Problem definition
We would like to leverage standford dogs dataset to build a dog breeds classification algorithm. The user would submit a picture to the app, and it would return the predicted breed
We would like to approach this problem using two approaches:
- - Building our own CNN network from scratch
- - Using transfer learning with VGG, Xception or Resnet50
In this article, we are going to have a heavy use of Tensorflow and GPU abilities, therefore we recommend using Google Colab when doing this exercice
Retrieving our data
We will rely on the open database from stanford. Database available here. Note that we will only use the annotations and Images folder of that dataset.
We highlight the number of pictures and classes with the following graph:

We have 120 classes (dog breeds) in total, and all classes seems to be quite balanced in terms of frequency in the dataset. Therefore, a metric such as accuracy would be relevant for this dataset
Preparing the data
In Image processing, there are heavy preprocessing to be done, especially when images are heteregeneous in size and quality. We choose to do the following image processing to the data:
- - Resizing
- - Histograms
- - Non local means filter
- - Data Augmentation
- - Reduce the number of classes
Picture resizing
We need all the pictures to be identical, we choose 299x299 as a suitable format.

Histograms
We are going to convert our RGB color format image to a YUV (gray scale) format in order to see any light imbalance in our test picture.

Equalization
Quite obvious from previous chart that our test picture has light imbalance, we need to relabalce that thourgh equalization

Non local means filtering
We are going to help our algos by applying denoising with this filter. It is going to smooth the image, and probably fasten our training a bit and increase the quality of our training.

Data Augmentation
We are going to simulate artificial data by augmenting our data using ImageDataGenerator: rotation, zoom, etc... Please refer to GitHub repository to see more details about the code

Running the models
Building our own CNN
We used some kind of combo between VGG-16 and ResNet to try our own CNN. In the image below we show our structure:

We run our model using GPU power, and we also want to hypertune our parameters using Keras Tuner, especially we are going to tune learning rate and Beta_0 parameter in Adam loss function.
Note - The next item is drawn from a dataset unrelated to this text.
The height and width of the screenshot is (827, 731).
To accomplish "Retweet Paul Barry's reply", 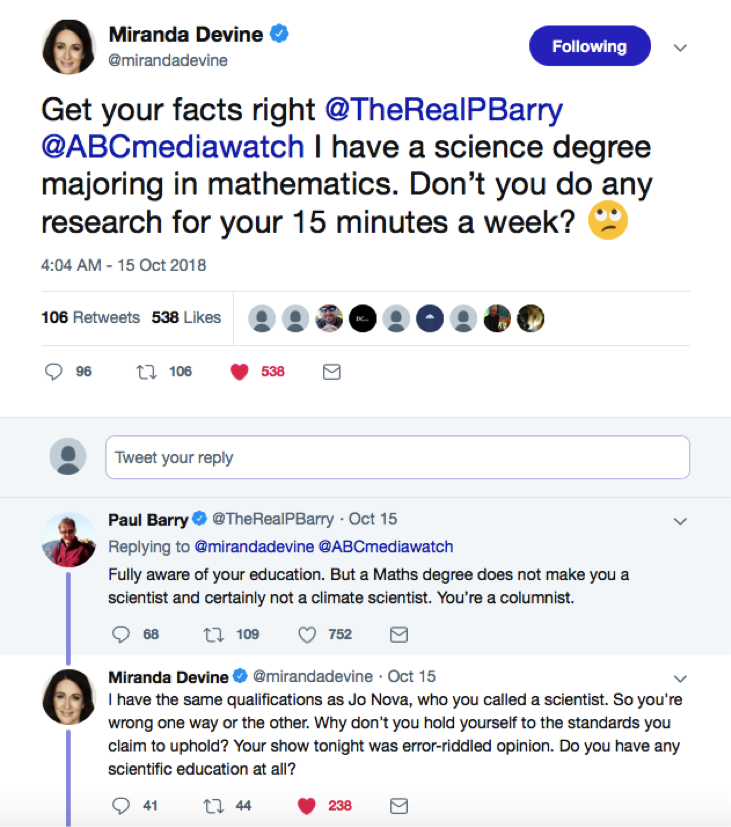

For further details see the repo
In the chart below, we show the validation accuracy for our base CNN and our tuned CNN. Results are a bit disappointing, let's have a look to transfer learning.

Transfer Learning
We are going to use-pretrained weights for VGG-16, Xception, and ResNet for ImageNet database. This is very easy to do with TensorFlow framework. We will then try to train some part of the weights for the model that has the best performance. We show the validation accuracy for the differents models in the chart below:

We notice that:
- - Models have much better performance than our custom CNN
- - Xception is the model that has the best peroformance
- - We can train these models on a limited number of epochs
Therefore, we are going to select Xception as our main model, and retrain the weights in the exit flow (the very high level weights), to try to add more performance. Results are quite mixed as the hypertuning does not add much performance. For more details, please refer to the GitHub repo
Testing Xception on our test set
We show the results with a confusion matrix on the chart below. We can see that very few classes have classification errors. Some errors are specific to couple of classes because of the proximity of the two dog breeds in terms of colors ! But otherwise, the results are quite impressive !!